I mentally ran through my wallet - ATM Wednesday, no cash purchases since then... That leaves me with 2 crisp $20 bills. Not a chance I'm parting with either of those! My preferred method is to roll down the window, give him a dollar (maybe two if it's payday or my birthday) and a Hallmark-card variant of 'best wishes', then drive merrily on my way. That way he moves on to heckle the next car, and I feel better about my bad self - I shared, and even if it wasn't a lot, heck, none of the cars behind me gave anything, so.... yeah.
Favorite method or not, the petty cash option was clearly out this time around. Perhaps it was time for more drastic measures?? I sifted through my bag of tricks - intently scour every radio station available in order to find the perfect song; answer a fake phone call; put on my best version of a burnt out, slightly depressed commuter oblivious to the world outside my prison cell on wheels... They've all been clutch moves in the past. But for whatever reason, this particular time my conscience just wasn't having it. As the seconds ticked by for what seemed like an eternity, my resolve quickly eroded.
And then I was hit with an idea. Lately I've been in this terrible habit of being 'too busy' to eat meals at home, resulting in way too many fast food dinners and an endless stockpile of breakfast bars in the backseat. So I turned around, grabbed the first box I could find, and rolled down the window:
'Hey dude! I don't have any cash,' [I lied,] 'but would you want some granola bars?''Sure, thanks!''No problem! Happy Easter!!'
And then, as the light turned green and I began rolling away,
'Whoa! Today is Easter? No shit!! I had no idea!'
I barely made it the last two miles home... It was 6:40 in the evening - how many times had I been wished Happy Easter already that day? Dozens, if not hundreds - roommates, countless people at church, the family at dinner, phone calls from more distant relatives, people on Facebook, even the grocery store clerk!
How devoid of human interaction must his life have been in order to be completely oblivious to the fact that it was Easter?! Not a single soul on earth took the time to say they loved him or they hoped his day went well or to share praises for a personal, loving savior conquering death... I felt my heart for this man shatter into a million little pieces.
. . .
This is a revelation that has been haunting me ever since. It would be hard, but I think I could probably get by without great-tasting food, clean clothes, maybe even a roof over my head... But a constant state of loneliness? Being forgotten, neglected, ignored?? These are the things of deep, dark nightmares that plague my soul!! And why should another man whose name I don't know (does anyone know his name?!) be any different?? Sure, he could be an addict, a runaway, a criminal, mentally unstable. But those things don't make him any less human or any more impervious to pain... He's still just like me. Hell, that could be me! Or even you... All it would take is a few unfortunate turns of events completely out of our control and any one of us could find ourselves standing out there. Job from the Old Testament comes crashing to the forefront of my mind...

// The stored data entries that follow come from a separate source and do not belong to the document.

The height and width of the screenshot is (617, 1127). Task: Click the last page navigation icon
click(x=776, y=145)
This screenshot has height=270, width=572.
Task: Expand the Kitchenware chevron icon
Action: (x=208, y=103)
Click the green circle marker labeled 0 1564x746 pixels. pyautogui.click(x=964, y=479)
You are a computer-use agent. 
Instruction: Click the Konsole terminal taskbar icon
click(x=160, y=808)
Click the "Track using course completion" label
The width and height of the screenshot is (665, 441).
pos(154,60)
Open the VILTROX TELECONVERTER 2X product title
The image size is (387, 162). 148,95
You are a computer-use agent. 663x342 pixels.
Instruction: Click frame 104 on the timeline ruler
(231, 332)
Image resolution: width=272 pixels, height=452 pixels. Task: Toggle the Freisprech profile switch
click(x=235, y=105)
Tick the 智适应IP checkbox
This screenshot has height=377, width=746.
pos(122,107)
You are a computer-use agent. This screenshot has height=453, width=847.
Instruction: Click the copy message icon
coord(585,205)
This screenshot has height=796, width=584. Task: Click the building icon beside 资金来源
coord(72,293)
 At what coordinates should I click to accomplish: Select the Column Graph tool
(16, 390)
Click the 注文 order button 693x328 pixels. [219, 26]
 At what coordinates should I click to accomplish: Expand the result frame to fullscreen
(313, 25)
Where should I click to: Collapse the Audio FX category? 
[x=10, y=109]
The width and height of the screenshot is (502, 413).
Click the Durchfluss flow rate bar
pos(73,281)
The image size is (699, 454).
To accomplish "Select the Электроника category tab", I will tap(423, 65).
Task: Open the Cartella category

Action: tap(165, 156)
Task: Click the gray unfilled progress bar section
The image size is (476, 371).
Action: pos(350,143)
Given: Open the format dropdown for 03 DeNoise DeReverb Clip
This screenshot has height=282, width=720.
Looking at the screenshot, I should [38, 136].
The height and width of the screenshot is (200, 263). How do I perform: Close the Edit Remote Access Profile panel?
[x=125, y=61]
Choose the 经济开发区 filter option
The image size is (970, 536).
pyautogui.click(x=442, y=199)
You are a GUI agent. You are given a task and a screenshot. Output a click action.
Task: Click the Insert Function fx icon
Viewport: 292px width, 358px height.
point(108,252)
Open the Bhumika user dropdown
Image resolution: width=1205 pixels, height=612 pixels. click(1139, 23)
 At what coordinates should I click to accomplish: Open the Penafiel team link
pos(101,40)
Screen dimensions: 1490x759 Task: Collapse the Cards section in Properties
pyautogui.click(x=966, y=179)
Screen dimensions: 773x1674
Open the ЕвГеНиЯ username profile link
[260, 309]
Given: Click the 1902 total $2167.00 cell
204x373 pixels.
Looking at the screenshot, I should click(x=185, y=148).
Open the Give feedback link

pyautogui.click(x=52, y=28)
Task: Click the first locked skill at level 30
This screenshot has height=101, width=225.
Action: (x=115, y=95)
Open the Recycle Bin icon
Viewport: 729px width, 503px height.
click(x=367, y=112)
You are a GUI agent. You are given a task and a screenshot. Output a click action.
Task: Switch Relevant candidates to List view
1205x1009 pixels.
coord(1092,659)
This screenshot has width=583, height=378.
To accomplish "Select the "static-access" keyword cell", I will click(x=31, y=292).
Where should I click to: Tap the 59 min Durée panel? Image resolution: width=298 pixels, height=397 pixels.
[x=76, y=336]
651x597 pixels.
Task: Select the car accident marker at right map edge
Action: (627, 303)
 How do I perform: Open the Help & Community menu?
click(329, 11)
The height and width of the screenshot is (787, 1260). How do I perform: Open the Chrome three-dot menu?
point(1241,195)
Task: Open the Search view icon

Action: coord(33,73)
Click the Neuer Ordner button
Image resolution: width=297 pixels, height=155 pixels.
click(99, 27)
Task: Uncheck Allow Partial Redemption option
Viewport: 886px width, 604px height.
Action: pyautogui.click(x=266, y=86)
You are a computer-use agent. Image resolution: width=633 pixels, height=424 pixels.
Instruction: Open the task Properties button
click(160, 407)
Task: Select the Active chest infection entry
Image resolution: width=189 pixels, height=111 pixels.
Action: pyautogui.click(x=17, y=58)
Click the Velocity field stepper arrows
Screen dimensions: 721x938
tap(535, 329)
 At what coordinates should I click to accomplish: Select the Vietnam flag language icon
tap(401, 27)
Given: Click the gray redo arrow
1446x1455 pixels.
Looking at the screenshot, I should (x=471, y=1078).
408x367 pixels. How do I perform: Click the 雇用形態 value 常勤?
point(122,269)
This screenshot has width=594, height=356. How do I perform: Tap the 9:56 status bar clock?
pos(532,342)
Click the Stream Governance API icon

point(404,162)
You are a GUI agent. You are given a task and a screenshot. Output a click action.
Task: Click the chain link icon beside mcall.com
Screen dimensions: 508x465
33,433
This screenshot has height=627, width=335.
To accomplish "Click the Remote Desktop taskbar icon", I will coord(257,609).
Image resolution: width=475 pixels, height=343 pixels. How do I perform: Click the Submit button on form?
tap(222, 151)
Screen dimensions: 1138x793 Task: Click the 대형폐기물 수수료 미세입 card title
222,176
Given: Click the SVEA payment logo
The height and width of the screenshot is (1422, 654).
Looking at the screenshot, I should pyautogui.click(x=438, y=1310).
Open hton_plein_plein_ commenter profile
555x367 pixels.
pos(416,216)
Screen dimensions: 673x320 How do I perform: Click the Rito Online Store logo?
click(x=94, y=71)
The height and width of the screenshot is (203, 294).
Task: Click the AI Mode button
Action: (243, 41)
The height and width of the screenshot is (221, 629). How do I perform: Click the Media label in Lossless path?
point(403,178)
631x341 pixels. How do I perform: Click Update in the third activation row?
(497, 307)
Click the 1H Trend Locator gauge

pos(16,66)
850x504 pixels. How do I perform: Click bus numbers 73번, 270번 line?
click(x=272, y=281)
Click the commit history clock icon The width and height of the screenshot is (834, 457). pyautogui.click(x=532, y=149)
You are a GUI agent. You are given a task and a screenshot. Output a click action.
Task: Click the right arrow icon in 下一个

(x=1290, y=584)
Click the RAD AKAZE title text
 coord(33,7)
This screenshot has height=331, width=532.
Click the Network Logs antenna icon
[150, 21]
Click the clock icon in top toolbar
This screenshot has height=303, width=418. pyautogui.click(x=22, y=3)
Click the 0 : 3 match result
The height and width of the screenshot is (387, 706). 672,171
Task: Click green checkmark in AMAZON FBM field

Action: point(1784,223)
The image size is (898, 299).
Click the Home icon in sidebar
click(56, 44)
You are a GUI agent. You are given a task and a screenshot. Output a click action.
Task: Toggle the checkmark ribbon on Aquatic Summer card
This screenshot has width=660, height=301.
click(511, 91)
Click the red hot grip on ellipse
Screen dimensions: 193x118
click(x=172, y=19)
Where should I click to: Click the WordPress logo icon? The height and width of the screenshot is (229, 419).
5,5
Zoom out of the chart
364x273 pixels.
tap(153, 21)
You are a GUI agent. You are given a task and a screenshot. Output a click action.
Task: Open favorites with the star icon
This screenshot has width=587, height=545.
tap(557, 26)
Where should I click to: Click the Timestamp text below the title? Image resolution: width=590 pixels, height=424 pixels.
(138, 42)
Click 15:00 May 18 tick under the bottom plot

I used to think money was the greatest need of the poor. I'd generally receive one of two responses, the first being 'only give if it brings you joy'. I say, 'give, and it will bring joy to you'. Kind of like exercising - no one likes to do it initially, but force yourself to get into a rhythm, and pretty soon you'll be joyfully riding the adrenaline rush to a longer and healthier life. Other people argue that giving is enabling - 'they'll use it to feed their addictions or drown their sorrows'. If that's your opinion and you're doing something else to help them - giving them food or gift cards instead of cash, volunteering at a homeless shelter, whatever - then I believe you. But if that's your stance and you're doing nothing in place of giving financially, then I call bull. It's an excuse, a cop-out, a way to write off the responsibility to love your fellow man. Do something to acknowledge that they're human - smile and nod, wave hello, have a short conversation, sit down next to them and listen to their story... Do anything!
Because their greatest needs are exactly the same as ours - to be known, needed, loved, respected.
I'm not perfect by any means, especially in this area - I lie, I ignore, I'm selfish, I convince myself my time is too important for them. But I implore you, brothers, to remember that 'it is far better to give than to receive'. He seemed genuinely excited about those granola bars (just $2 at the grocery store, the exact equivalent of my petty cash move - amazing how we try to disguise our sins even from ourselves!), and I'm sure he did enjoy them. But it certainly wasn't for the sole sake of his stomach that I was urged to give at that particular time.
Between the beggar and the giver, there's no doubt in my mind who had the greater need met that day.